To honor a true American hero, let’s end the partisan politics that divide us
On behalf of myself and my colleagues in the Pennsylvania House of Representatives, I want to offer our deepest sympathies to the family of Senator John McCain, who gave so much to make this country a better place.
From war hero to political icon, McCain lived his life according to the dictates of his own conscience, never yielding to corrupt or threatening influences, no matter how powerful.
Outspoken and unswayed by political pressure, McCain was never afraid to cross the aisle when he believed the issue demanded it, and he was never afraid to stand up and speak out for what he believed was right. He respected – and was respected by – those on both sides.

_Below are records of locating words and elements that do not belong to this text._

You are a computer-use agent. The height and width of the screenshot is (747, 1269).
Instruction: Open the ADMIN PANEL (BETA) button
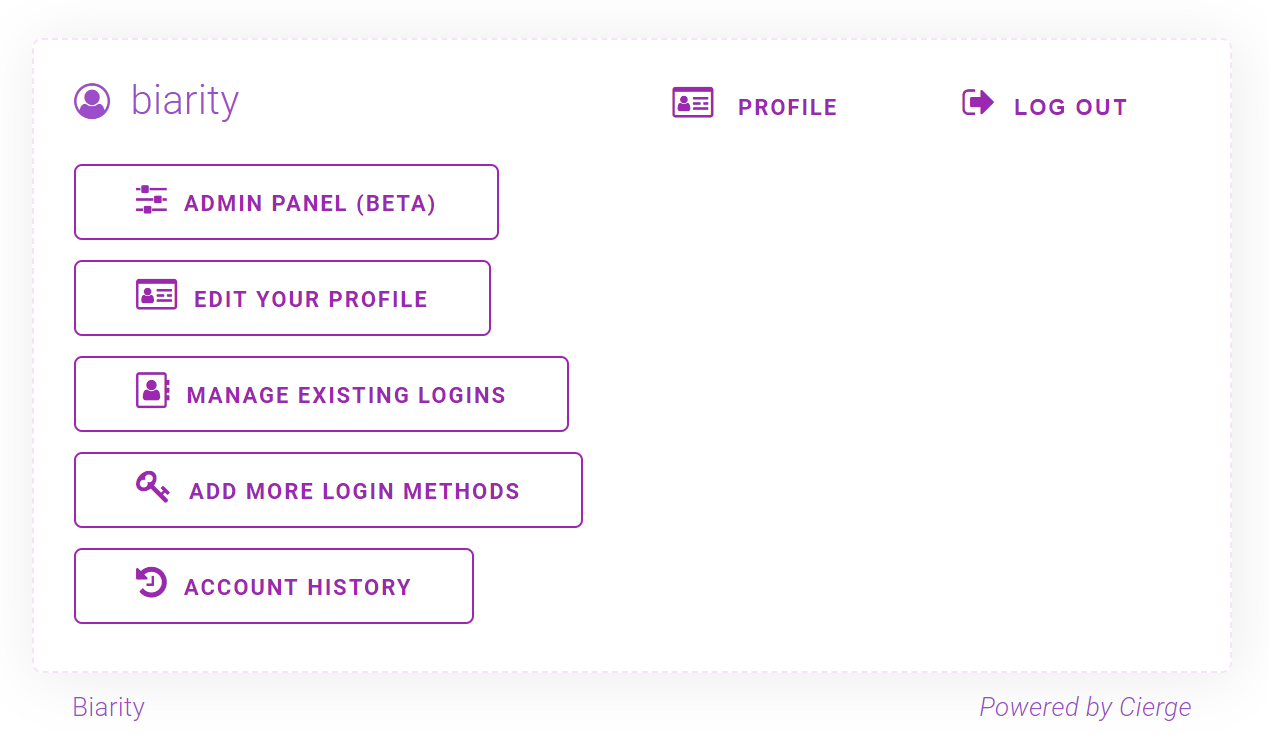coord(286,203)
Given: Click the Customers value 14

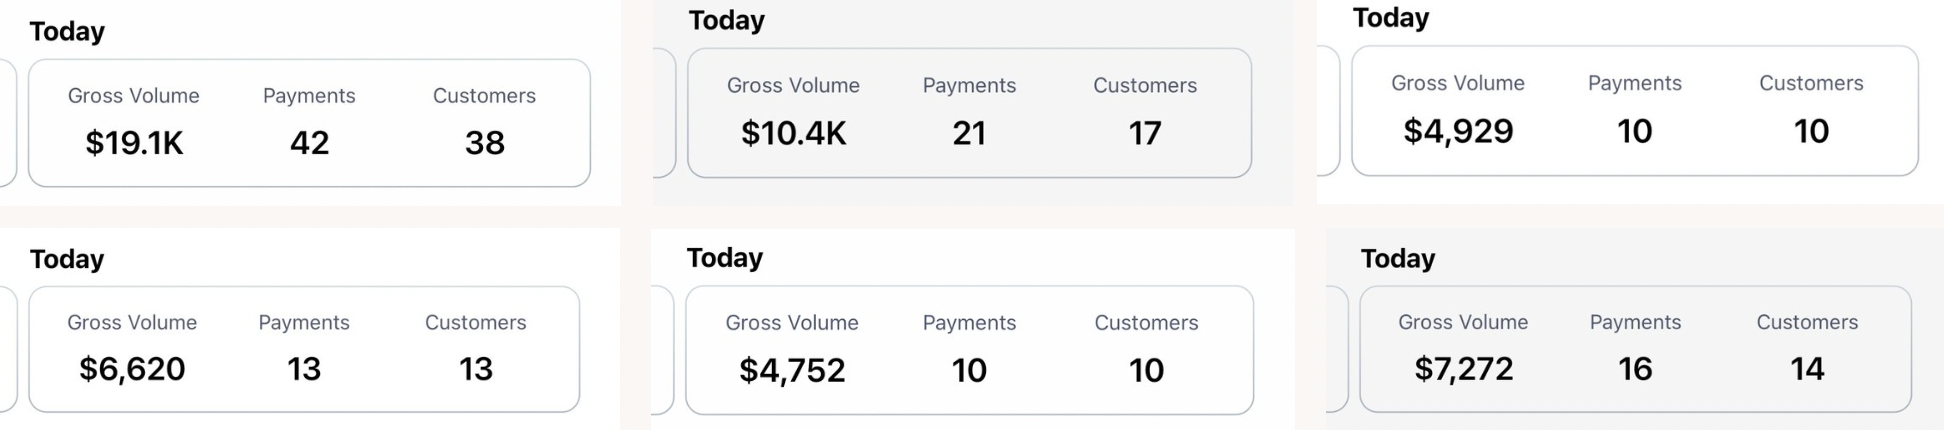Looking at the screenshot, I should pyautogui.click(x=1807, y=369).
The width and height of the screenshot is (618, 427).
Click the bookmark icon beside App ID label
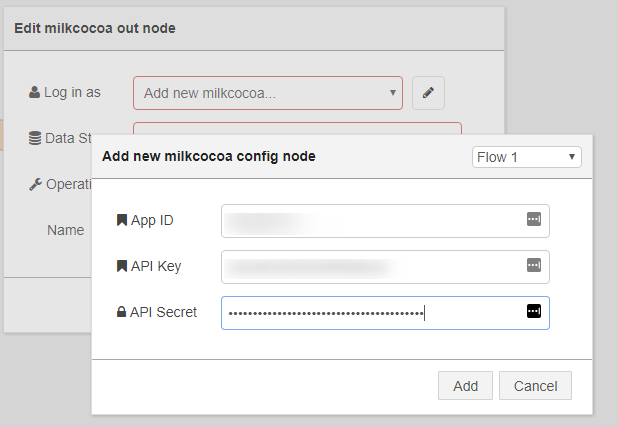tap(122, 220)

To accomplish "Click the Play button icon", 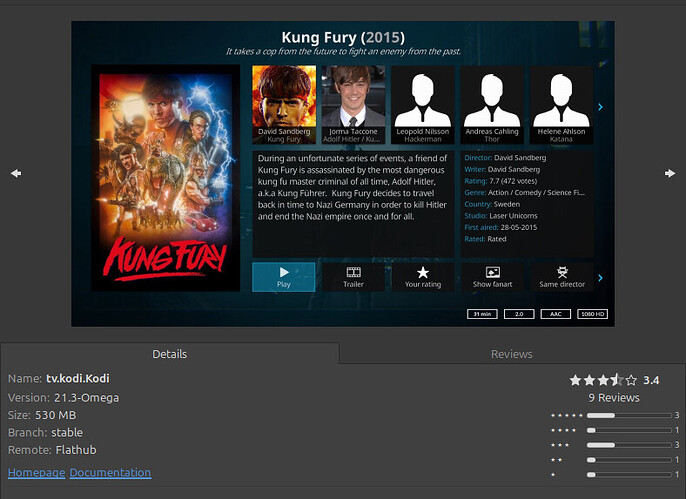I will click(284, 272).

Graceful both in victory and defeat, he represented the best in non-partisan politics.
As our country honors McCain with tributes to his remarkable life, there is another way my colleagues and I – as representatives of the people – can honor his spirit.
In his recently published memoir, “The Restless Wave,” McCain described a wish, writing:
“Before I leave, I'd like to see our politics begin to return to the purposes and practices that distinguish our history from the history of other nations. I would like to see us recover our sense that we are more alike than different.”
Sadly, McCain never lived to see this happen. But his words challenge us to keep trying. They challenge us to ask: How we can do our part, as representatives of the people, to change the political landscape?
The answer is clear: It’s time to reach across the aisle and work together. We need to remember who we were sent to represent – the people, not special interest groups.
In the days ahead, my colleagues and I will return to the House chamber to consider the issues so important to the residents of the commonwealth. As we debate among ourselves let’s take a lesson from a great American hero and, in his honor, let’s leave behind the partisan politics that divide us.